Request for review - std.serialization (orange)

Francois Chabot francois at chabs.ca
Mon Jun 17 15:06:41 PDT 2013


On Monday, 17 June 2013 at 20:59:31 UTC, Jacob Carlborg wrote:
> On 2013-06-17 16:39, Francois Chabot wrote:
>
>> I will grant that making Orange part of Phobos will alleviate 
>> the
>> project bloat issue, which is a huge deal. But as it stands, 
>> to me, it
>> only handles a subset of what std.serialization should.
>
> So what would you like it to handle? I assume you want a binary 
> archive and you want faster serialization? You are free to add 
> enhancement requests to the github project and comment in the 
> official review thread.

Well, the main thing that I want on my end is a O(1) memory 
footprint when dealing with hierarchical data with no 
cross-references. Even better would be that serialization being a 
lazy input range that can be easily piped into something like 
Walter's std.compress. I guess I could log an enhancement request 
to that effect, but I kinda felt that this was beyond the scope 
of Orange. It has a clear serialize, then deal with the data 
design. What I need really goes against the grain here.

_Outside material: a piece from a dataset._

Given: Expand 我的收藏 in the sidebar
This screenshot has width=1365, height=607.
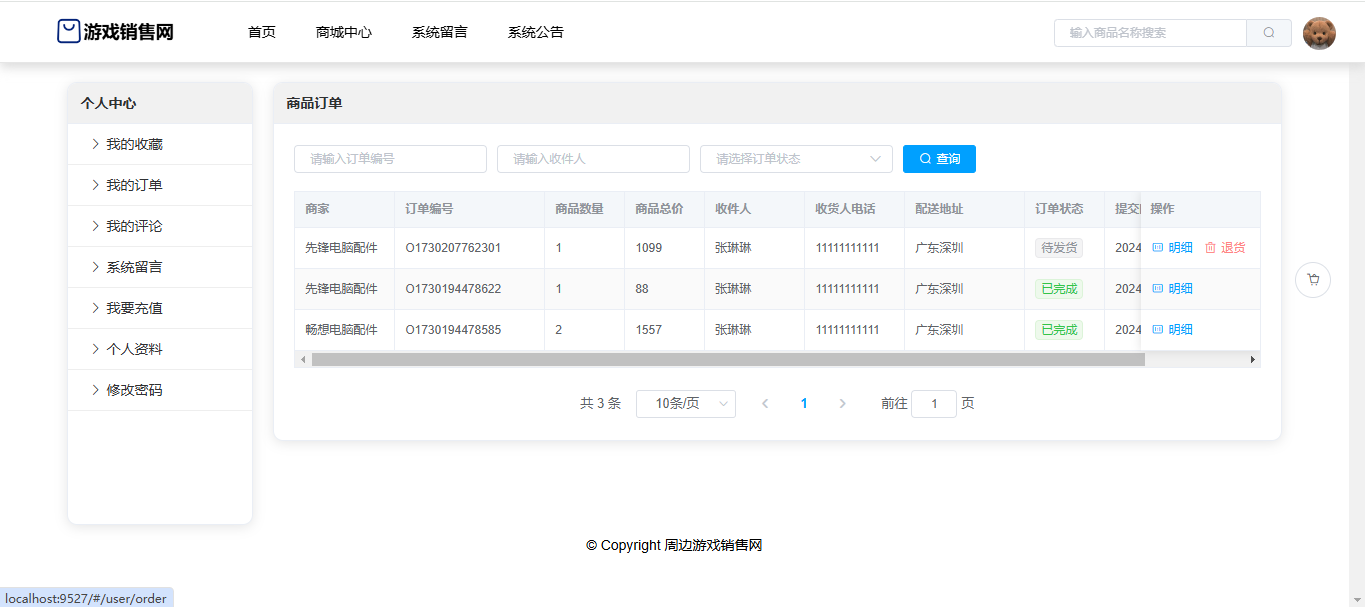Looking at the screenshot, I should point(134,145).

> The thing is with Orange is that it's possible to add new 
> archive types. If Orange gets accepted as std.serialization we 
> could later add a binary archive.

Once again, the sticking point is not the serialization format, 
but the delivery method of said data.

Hmmm, come to think of it, running Orange in a fiber with a 
special archive type and wrapping the whole thing in a range 
could work. However, I'm not familiar enough with how 
aggressively Orange caches potential references to know if it 
would work. Also, due to the polymorphic nature of archives, 
archive types with partial serialization support would be a pain, 
as they would generate runtime errors, not compile-time.

> Do you want to stop std.serialization just because of it not 
> having a binary archive? Not having a binary archive doesn't 
> make the XML archive useless.

No! no no no. I just feel that Orange handles a big piece of the 
serialization puzzle, but that there's a lot more to it.